I am trying to rework Y = X(1 + k)^n and be able to solve for n.
I used to know how.
Many years ago.
Grrrr.
I come up with log(1 + k) no matter what. My recollection is that I can not reduce this further.
Is this correct?
Please note, this is not for homework help. I can’t believe I am stumped by this.
Any good tutorial sites would be appreciated. I’m gonna lose sleep until I figure this out. Damn you brain!
You just need two log properties:
log(x^n) = n*log(x)
log(xy) = log(x) + log(y)
So expanding using that we get, for any logarithm basis: log(y) = log(x) + n*log(1+k)
So (1+k)^n = (k^n) * k.
Since log_b x = n is equivalent to b^n = x, we have log_k (Y/XK) = n.
I’m not sure you can simplify more than that.
Edit: This assumes you mean X(1 + k)^n as written and not [X(1 + k)]^n.
And of course solving this linear equation in n gives:
n = [log(y) - log(x)]/log(1+k) = log_(1+k)(y/x)
Reading that out loud it says that n is the number that, raised over (1+k), equals y/x.

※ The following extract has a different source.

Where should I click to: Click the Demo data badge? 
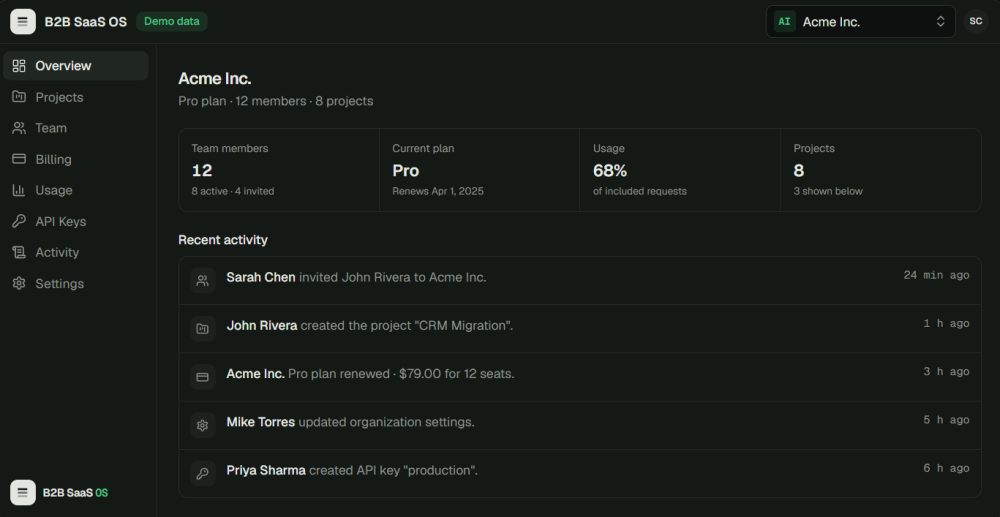(172, 21)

Assuming, like the poster above said, that you meant y = x*[(1+k)^n].
But this is incorrect:
k*(k^n) = k^(n+1) != (1+k)^n
Maybe a more direct way to do it would be using the property:
log_a(a^b) = b
So taking the logarithm base (1+k) to both sides of y/x = (1+k)^n would also yield the same answer. But in general calculators don’t have arbitrary log basis so this property comes handy too:
log_a(b) = log(b)/log(a) for any log basis on the right side.